INA321: Input polarity caused a stability problem.

yunsik kim

Prodigy 140 points

Part Number: INA321
Other Parts Discussed in Thread: LMP7721, REF2030, , REF70

Hi, TI.

I designed a trans-impedance amplifier circuit using a LMP7721, INA321 and REF2030.

The INA321 was used to amplify the fluctuating voltage signal based on 1.5 volts.

The 1.5V bias was generated by the REF2030.

The schematic image is below.

The problem occurred when the input polarity was reversed like below.

When C1 was 10pF, both circuits worked well during transient simulations.

However, C1 was below 3pF, the second circuit started oscillating like below.

The first circuit worked well for the lower capacitance of C1.

Why do the stability problem arise when polarity is reversed?

over 3 years ago

0 kai klaas69 over 3 years ago

Guru 140200 points

Hi Yunsik,

even without running a phase stability analysis, I would say that 300pF is a very high detector capacitance and that a 3pF phase-lead capacitance will be way too small to recover the phase margin to a sane value.
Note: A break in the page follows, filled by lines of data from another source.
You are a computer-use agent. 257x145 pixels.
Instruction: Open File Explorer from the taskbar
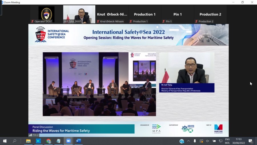pyautogui.click(x=28, y=141)
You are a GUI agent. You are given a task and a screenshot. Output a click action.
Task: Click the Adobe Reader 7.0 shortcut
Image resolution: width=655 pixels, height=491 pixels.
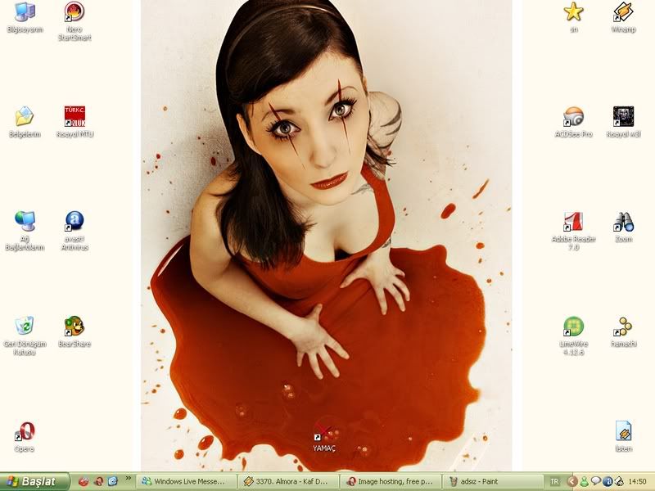point(573,223)
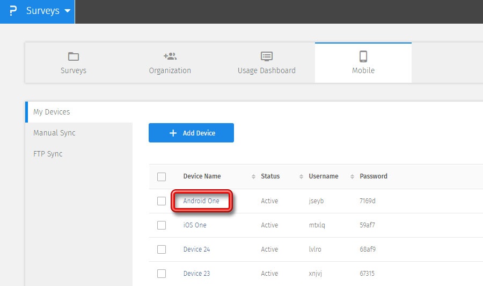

So both circuits appear to me to be unstable. A 10pF phase-lead capacitance looks way better to me.

Please carry out a phase stability analysis!

Kai

0 kai klaas69 over 3 years ago

Guru 140200 points

Hhm, I see another issue: Keep in mind that the REF2030 generates a lot of noise! 0.25ppm / SQRT(Hz) equals a spectral noise density of 313nV / SQRT(Hz). This is 40 times the noise level of LMP7721

Therefore you would urgently need some noise filtering at the output of REF2030

Kai

0 yunsik kim over 3 years ago in reply to kai klaas69

Prodigy 140 points

Hi Kai,

I carried out a phase stability analysis on the first stage.

Because the feedback resistor R4 had very large resistance, I guess the stability of first stage is not a problem.

Or should I try a multiple feedback loop analysis?

And, here I have another question.

I chose the largest resistor to boost the gain.

However, I found the bandwidth of the TIA was too low ( < 100 Hz).

Is it correct to simulate as below to check the gain value according to frequency and the bandwidth?

Thank you.

Yunsik.

0 Tamara M Alani over 3 years ago in reply to yunsik kim

TI__Genius 10850 points

Hi Yunsik,

Kai is correct, high C in the feedback may lead to gain peaking and stability issues. To learn more about compensating transimpedance amplifiers, please refer to the following note: https://www.ti.com/lit/an/sboa055a/sboa055a.pdf

The bandwidth of your op amp should be chosen based on the source capacitance and feedback components. Equation 4 in the following article shows how to calculate the minimum bandwidth required for a stable TIA design: https://www.ti.com/lit/an/sboa354/sboa354.pdf

0 kai klaas69 over 3 years ago in reply to yunsik kim

Guru 140200 points

Hi Yunsik,

yes, you are right, your circuit is stable

To achieve a bandwidth of 100Hz I would modify your circuit this way:

yunsik_lmp7721.TSC

By the way, modify the "Analysis Parameters" this way to get a proper transient analysis:

Kai

0 yunsik kim over 3 years ago in reply to kai klaas69

Prodigy 140 points

Hi Kai,

Please let me know how to convert ppm / SQRT(Hz) to V / SQRT(Hz)?

I want to redesign the circuit using REF70 of TI or voltage reference from other companies.

Thank you.

0 kai klaas69 over 3 years ago in reply to yunsik kim

Guru 140200 points

Hi Yunsik,

multiply 0.25ppm / SQRT(Hz) with the output voltage of 1.5V, which gives

1.5V x 0.25 x 10^-6 / SQRT(Hz) = 375nV / SQRT(Hz).

See also figure 35 of datasheet of REF2030.

There's no need to do much redesign of the reference voltage. Just add a heavy RC low pass filter. Something like 1k and 100µF and suited current limiting resistors to protect the inputs of LMP7721 and INA321.

Kai